Given everything the book documents, does this history ultimately qualify as a tragedy? As Conner indicates early on, in framing the history of American science in this fashion, he is inspired by William Appleman Williams’s The Tragedy of American Diplomacy. Williams took inspiration from Karl Jasper who found “genuine tragedy…only in that destruction which does not prematurely cut short development and success, but which, instead, grows out of success itself.”3 How else can we understand the history that Conner lays out so vividly in front of us? And in what other terms than “tragic” can we make sense of the fatal failures of American science against the backdrop of its alluring success? While individual “war-time” scientists have instigated very real material harm, the bigger tragedy is in the political, economic, and social system that has turned science into an instrument of exploitation, violence, destruction, and murder. As Conner points out, “the tragedy of contemporary science is less about science than about economics, politics, and public relations.” The COVID-19 crisis has lifted this veil, highlighting the “need to replace the global economic system that serves private interests with one that serves the public interest.”

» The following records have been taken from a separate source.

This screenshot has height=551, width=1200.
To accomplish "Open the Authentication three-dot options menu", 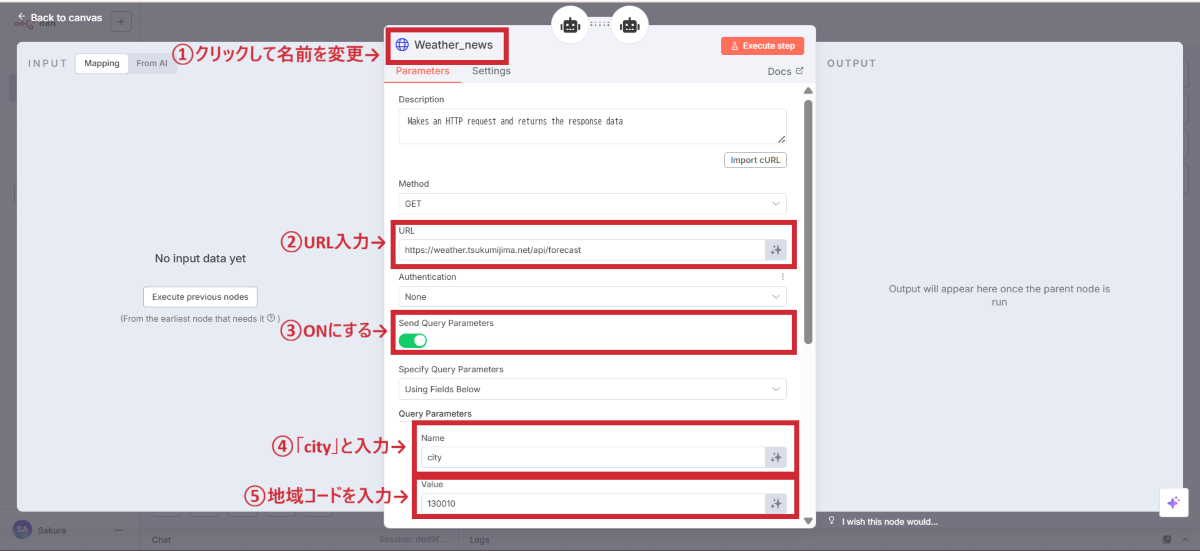I will 782,277.
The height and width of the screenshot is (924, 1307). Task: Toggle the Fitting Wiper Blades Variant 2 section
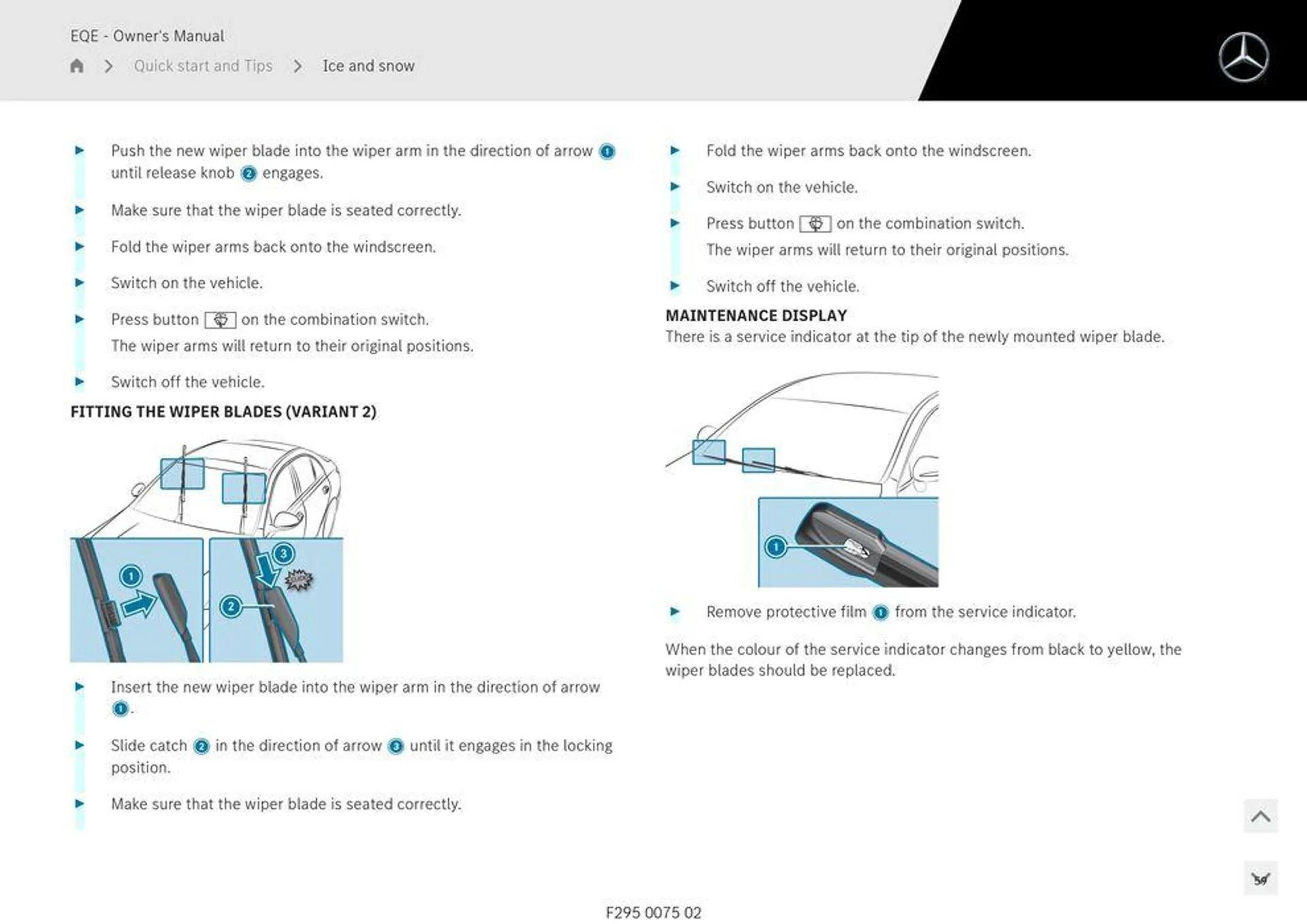(x=223, y=412)
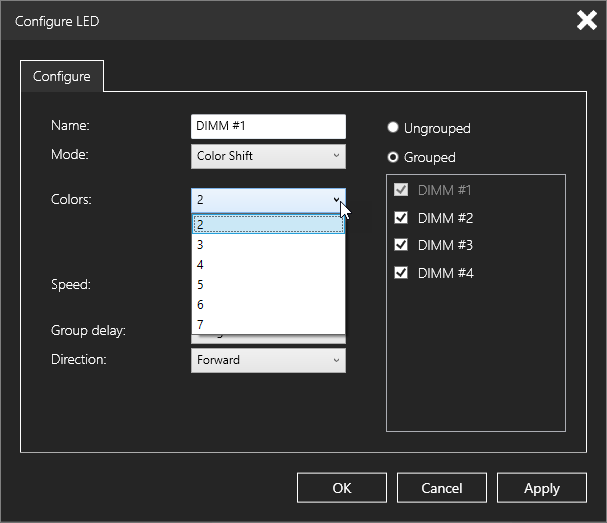Switch to the Configure tab
This screenshot has width=607, height=523.
[62, 76]
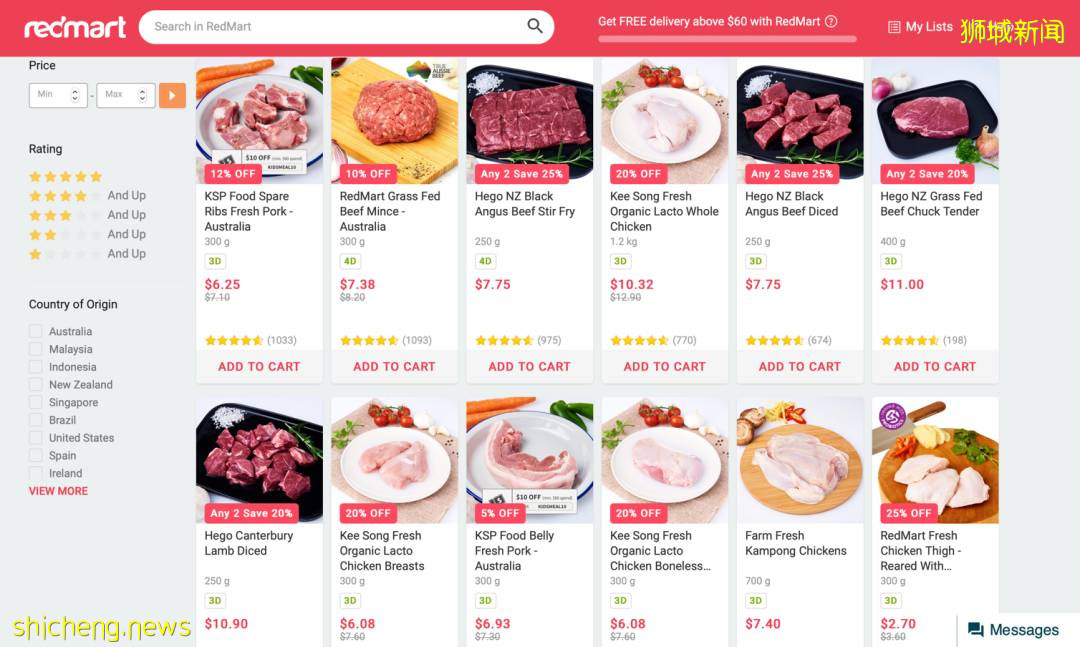Apply price filter with orange arrow button
The width and height of the screenshot is (1080, 647).
click(x=172, y=95)
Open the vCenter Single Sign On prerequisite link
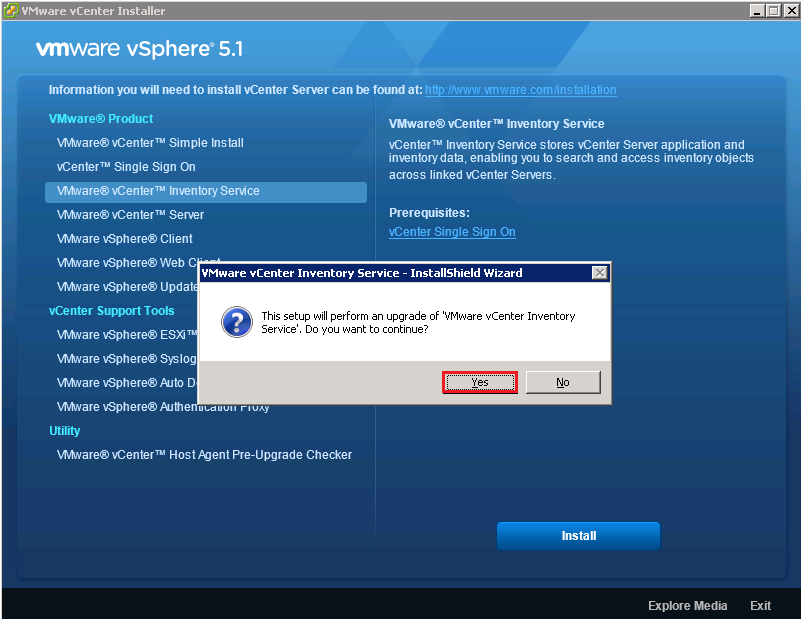 tap(452, 232)
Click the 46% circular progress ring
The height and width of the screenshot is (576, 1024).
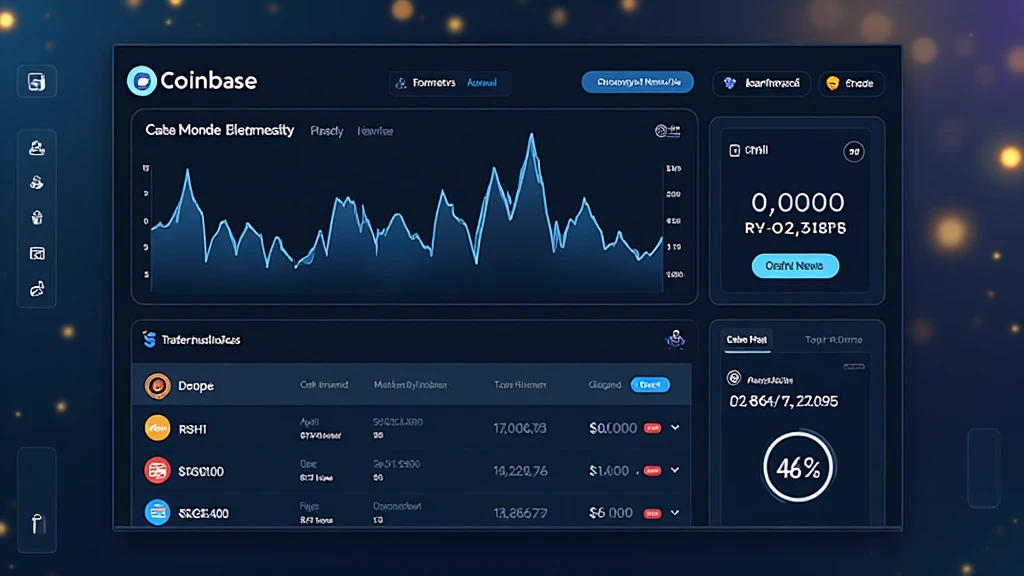tap(797, 467)
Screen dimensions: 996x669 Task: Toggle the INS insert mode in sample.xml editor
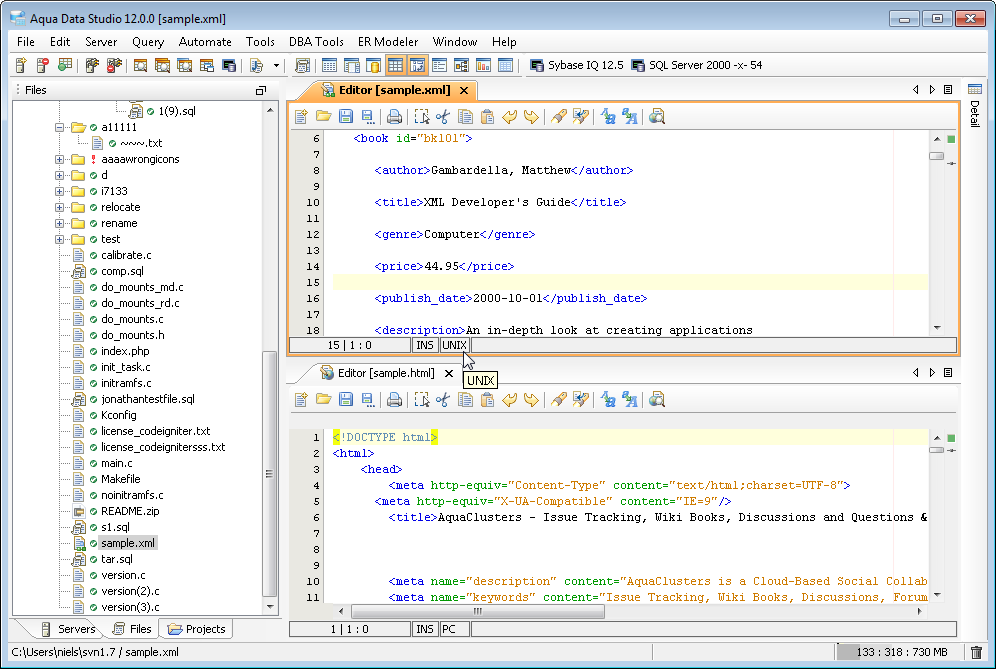coord(425,345)
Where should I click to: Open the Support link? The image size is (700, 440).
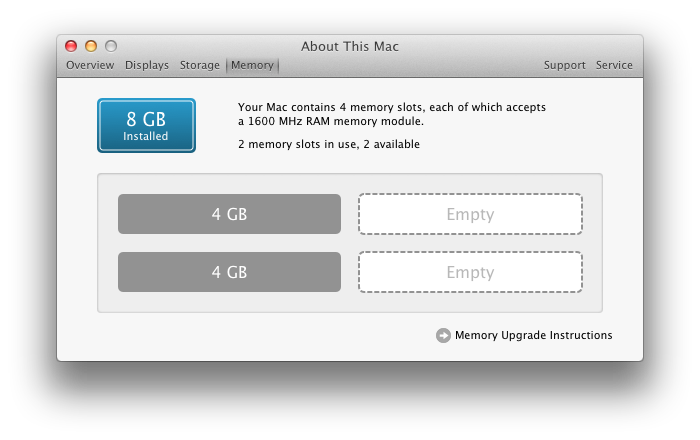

It is in that spirit that Conner goes beyond revelatory expositions, using the final section of the book to provide “a way out.” As a self-proclaimed “science-and-technology junkie” with a “sunny disposition,” he outlines some of the ingredients of a science for human needs. Taking as an example the Cuban health system— with its expansive medical internationalism and the highest doctor-to-patient ratio in the world—the ingredients include a list of action items that would put science “under genuinely democratic control in the context of a global planned economy.” The history that Conner has laid bare impels all of us, as citizens or working scientists, to avoid the Faustian bargain of American exceptionalism.
About the Author
Hamid Ekbia is Professor of Informatics, International Studies, and Cognitive Science at Indiana University, Bloomington, where he also directs the Center for Research on Mediated Interaction. He is interested in the political economy of computing, in the future of work, and in how technologies mediate socio-economic, cultural, and geo-political relations of modern societies. His most recent co-authored book Heteromation and Other Stories of Computing and Capitalism (MIT Press, 2017) examines computer-mediated modes of value extraction in capitalist economies, and his earlier book Artificial Dreams: The Quest for Non-Biological Intelligence (Cambridge University Press, 2008) is a critical-technical analysis of Artificial Intelligence.
Notes
- Editor’s note: In this article, the author employs the term “American” to mean “the United States,” as is consistent with Conner’s usage and reflective of U.S. imperialism. However, we recognize that America is composed of thirty five countries (as well as overseas territories, departments and colonies) on unceded and contested land of indigenous peoples; Furthermore, Conner explains that his focus on United States science derives from its primary responsibility for the worldwide tragedy of contemporary science.
- A. Hunter Dupre, “The History of American Science—A Field Finds Itself,” The American Historical Review 71, no. 3 (1966): 865.
- Karl Jasper, Tragedy Is Not Enough (Boston: Beacon Press, 1952), 95-96.